Thundering Biceps said...

I have to say that I have been reading your comments for some time now. I was told to look at your blog by a friend of mine Steve. I don't know if you remember him or not but he left you a comment on here.

I don't know if either you are the funniest story teller I have ever heard or the luckiest, craziest, cronic smoking, one legged, blond I have ever heard of.

Just for a side note, I like one legged chicks, easier to work around.

Call me Dana Thickburger said...

So you have a penchant for amputees? I may be more than you can handle. You see, I'm a hellcat in the sack, a spawn of Mephistopheles himself. I can do things that would kill your mother and make your father ask his physician if he was physically fit for coitus.

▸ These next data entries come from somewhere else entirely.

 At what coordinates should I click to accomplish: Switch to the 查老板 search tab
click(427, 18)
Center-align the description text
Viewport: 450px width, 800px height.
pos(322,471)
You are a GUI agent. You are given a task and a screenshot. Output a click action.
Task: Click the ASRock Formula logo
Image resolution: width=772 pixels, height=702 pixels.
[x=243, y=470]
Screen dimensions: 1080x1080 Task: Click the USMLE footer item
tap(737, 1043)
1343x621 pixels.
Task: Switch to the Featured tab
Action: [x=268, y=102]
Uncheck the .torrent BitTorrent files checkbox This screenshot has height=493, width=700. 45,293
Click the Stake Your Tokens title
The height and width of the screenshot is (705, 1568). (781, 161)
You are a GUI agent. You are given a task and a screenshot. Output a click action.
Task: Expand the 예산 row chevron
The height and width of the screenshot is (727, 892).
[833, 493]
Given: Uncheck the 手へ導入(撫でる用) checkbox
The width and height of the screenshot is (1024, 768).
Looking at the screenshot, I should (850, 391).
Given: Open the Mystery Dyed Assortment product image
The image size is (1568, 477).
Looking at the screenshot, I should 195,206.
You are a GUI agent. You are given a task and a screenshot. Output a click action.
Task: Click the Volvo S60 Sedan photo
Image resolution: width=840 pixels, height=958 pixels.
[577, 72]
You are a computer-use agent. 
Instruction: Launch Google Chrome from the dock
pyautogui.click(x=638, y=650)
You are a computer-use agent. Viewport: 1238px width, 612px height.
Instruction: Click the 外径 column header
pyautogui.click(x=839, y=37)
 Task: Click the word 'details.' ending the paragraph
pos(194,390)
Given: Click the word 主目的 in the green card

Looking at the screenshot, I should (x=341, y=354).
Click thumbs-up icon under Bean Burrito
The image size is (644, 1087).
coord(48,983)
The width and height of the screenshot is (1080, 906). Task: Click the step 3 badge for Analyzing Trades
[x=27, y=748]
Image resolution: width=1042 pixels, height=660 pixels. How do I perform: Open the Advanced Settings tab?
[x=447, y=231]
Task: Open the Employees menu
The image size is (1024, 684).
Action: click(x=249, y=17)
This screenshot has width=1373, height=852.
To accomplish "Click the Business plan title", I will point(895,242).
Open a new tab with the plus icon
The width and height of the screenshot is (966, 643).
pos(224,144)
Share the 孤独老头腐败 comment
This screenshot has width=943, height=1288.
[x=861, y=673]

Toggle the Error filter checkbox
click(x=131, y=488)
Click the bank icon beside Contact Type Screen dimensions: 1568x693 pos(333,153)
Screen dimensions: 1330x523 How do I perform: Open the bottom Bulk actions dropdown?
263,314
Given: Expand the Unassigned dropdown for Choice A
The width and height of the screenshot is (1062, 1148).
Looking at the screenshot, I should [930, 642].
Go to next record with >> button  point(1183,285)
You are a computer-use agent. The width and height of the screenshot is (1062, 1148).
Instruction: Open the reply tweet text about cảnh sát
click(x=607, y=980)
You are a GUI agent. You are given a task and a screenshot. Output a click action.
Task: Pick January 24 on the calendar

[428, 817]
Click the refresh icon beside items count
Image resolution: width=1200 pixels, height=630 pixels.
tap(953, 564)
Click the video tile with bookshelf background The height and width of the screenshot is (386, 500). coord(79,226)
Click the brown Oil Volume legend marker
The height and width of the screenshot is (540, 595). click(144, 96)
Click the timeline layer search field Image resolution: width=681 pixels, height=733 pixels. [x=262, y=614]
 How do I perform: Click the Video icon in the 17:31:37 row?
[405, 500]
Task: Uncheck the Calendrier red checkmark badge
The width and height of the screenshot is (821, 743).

As to your pal Steve, his comments are stupid and he is obviously a delusional fartbagger, but tell him I'm glad he turned you on to my blog. I write whatever hits me; it's totally in the moment, totally now and only slightly embellished. If you're ever in Boone, NC let me know.

Thundering Biceps said...

What exactly is it that I can't handle, I don't know what you weigh but if you had your leg I'd say 110-120 so without it ~100. Rag doll comes to mind.

On another note can you define fartbagger? Is that an action or just a state of being.

Call me Dana Thickburger said...

Not counting my running buddy, Mitch, I weigh in at a mean 132 pounds of solid love machine. You can't pinch an inch on me, so watch it with the ragdoll stuff. A fartbagger is synonymous with douchewad, butt nugget, nose clam, klacktiel, doofus, and eye monkey.